**** Extrahierter Text ****

Schmitter: Ja, ich meine tatsächlich, dass wir diesen Eskapismus brauchen, um nicht verrückt zu werden. Man muss zur Realität ein im Grunde dialektisches Verhältnis bewahren und sagen: Einerseits gibt es die Realität; und im Sprechen die Gewissheit, dass wir über dasselbe reden, wenn wir über Wien reden, oder über die Buchmesse, über den Islamismus, ein Attentat oder ein Kinderbuch. Andererseits aber benötigen wir das Möglichkeitsdenken, weil es uns in jeder Hinsicht gesund erhält. Es ist eine permanente psychische Arbeit, sich damit auseinanderzusetzen, wie es auch sein könnte, oder wie es hätte sein können. Wenn wir dieses sozusagen plastische Verhältnis zur Realität einbüßen, werden wir buchstäblich verrückt oder stupid.

STANDARD: Sie sagen in dem Essay, das Lebendige sei vordergründig reizärmer als die virtuelle beispielsweise durch Computerspiele vermittelte Wirklichkeit. Trotzdem fehlen im Virtuellen Geruch, Geschmack und Körperlichkeit.

Schmitter: Die Zeit, die wir mit Medien verbringen, steigt. Schon immer wurden bei der Einführung neuer Medien die gleichen Klagen erhoben, beispielsweise sie würden den Nutzer von der Realität entfernen, ihn emotional abstumpfen, falsche Phantasien befördern, die Geselligkeit und das Gesellschaftliche zerstören. Ich habe in dem Essay versucht, mich selbstkritisch zu fragen, was eigentlich der Unterschied ist, wenn ich ins Zimmer meines Sohnes komme und er "Huckleberry Finn" liest, oder eben ein Videospiel spielt – und warum ich so unduldsam auf letzteres reagiere. Es ging mir auch darum, die individuelle Verkarstung zu thematisieren, der wir alle unterliegen. Man heißt doch schon automatisch gut, womit man groß geworden ist, und beargwöhnt das Neue.

STANDARD: Also keine Abstumpfung und Reizüberflutung durch die Elektronik?

Schmitter: Man muss sich damit abfinden, dass das Buch als Medienträger zurückgestuft wird, andererseits bekommt es vielleicht auch wieder mehr Respekt, weil es bestimmte Eigenschaften hat, die durch kein anderes Medium trainiert werden. Sie merken, es fällt mir schwer, in den großen Abgesang einzustimmen. Ich glaube nicht wirklich an einen Verfall, zudem ist die Adaptionsfähigkeit unserer Gehirne größer als wir meinen. Ich sehe, dass Menschen, die zwanzig Jahre jünger sind, andere Kapazitäten haben mit Geräuschen und mit Schnitttechniken und Tempi umzugehen.

****

Zu erledigende Aufgaben:
• 1. Beantworten Sie anhand des Interviews über Medien und Realität die folgenden Fragen.
(a) Welche Gewissheit gibt es laut Schmitter im Sprechen über die Realität?
(b) Welches Buch liest der Sohn in Schmitters Beispiel?
(c) Womit können Menschen, die zwanzig Jahre jünger sind, laut Schmitter anders umgehen?
• 2. Schreiben Sie das Interview über Medien und Realität weiter, beginnend nach seinem letzten Satz.

**** Auszug aus Datensatz ****

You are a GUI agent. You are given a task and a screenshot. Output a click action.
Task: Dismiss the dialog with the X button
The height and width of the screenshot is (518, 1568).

****

Antworten zu Aufgaben:
• 1.
(a) Die Gewissheit, dass wir über dasselbe reden, wenn wir etwa über Wien, die Buchmesse, den Islamismus, ein Attentat oder ein Kinderbuch reden.
(b) "Huckleberry Finn".
(c) Mit Geräuschen, mit Schnitttechniken und mit Tempi.

• 2.
STANDARD: Sie kennen die Buchbranche als Autorin und Journalistin, was hat sich in den letzten 30 Jahren verändert?

Schmitter: Es zeichnet den Literaturbetrieb grosso modo aus, dass er sich – gerade wenn man ihn beispielsweise mit dem Kunstbetrieb vergleicht, wo kein Stein auf dem anderen blieb – relativ konservativ verhält. Es hat sich im Endeffekt wenig verändert, das Personal ist fast dasselbe geblieben, auch wenn es natürlich einen sanften Generationenwechsel gibt. Die Eigenschaften dieser Branche sind, dass es relativ wenig Geld zu verteilen gibt und viele Akteure gleichzeitig in mehreren Rollen unterwegs sind, zum Beispiel als Kritiker und Autor. Man kennt sich also ganz gut, und im Vergleich zu anderen Kunstsparten ist der Buchbetrieb immer noch ein relativ unnarzistisches, unhysterisches, sehr sozialdemokratisches Gewerbe. Wer sich, sagen wir in den Jahrgängen 1950 bis 1970 entschieden hat, vom Schreiben, vom Bücherverkaufen und Bücherproduzieren zu leben, konnte das gut tun. Da allerdings verändert sich etwas drastisch.

STANDARD: Indem etwa die Auflagenzahlen sinken, außer man ist ein Bestsellerautor?

Schmitter: Ja, die Zahlen gehen nach unten. Die "Spiegel"-Bestsellerliste wird nach real verkauften Büchern ermittelt, nicht etwa nach Bestellungen. Während man vor zehn Jahren, ich nenne jetzt irgendeine Zahl, sagen wir also, noch 10.000 Bücher pro Woche verkauft haben musste, um oben auf der Liste zu landen, reicht jetzt deutlich weniger. Das heißt, der Marktanteil von Büchern im Mediensortiment insgesamt nimmt ab. Anteilsmäßig werden am Kuchen die Stücke neu formatiert.

STANDARD: Wie sehen Sie die Bedeutung von Buchmessen?

Schmitter: Das Gute an Buchmessen ist, dass der Versuch unternommen wird, das Medium Buch in eine analoge Realität zu bringen, das gilt übrigens auch für Literaturfestivals, die andere neuronale Verknüpfungen bieten, um es einmal technisch auszudrücken. Zu einer Buchmesse kommen Branchenleute, Autoren, aber auch Familien mit Kindern, die sich Lesungen anhören. Man schafft mit Buchmessen Erreichbarkeit und andere Erlebnisse.

STANDARD: Sehen Sie die Buch Wien im deutschen Sprachraum als eine Bereicherung.

Schmitter: Absolut. Die deutschsprachige Literatur hat immer noch verschiedene Landschaften des Denkens. Man verbindet mit österreichischer Literatur etwas anderes als mit deutscher Literatur. Es sind verschiedene Tonarten, Themen und Bezüge, die anklingen und an einem Ort wie hier sichtbar werden.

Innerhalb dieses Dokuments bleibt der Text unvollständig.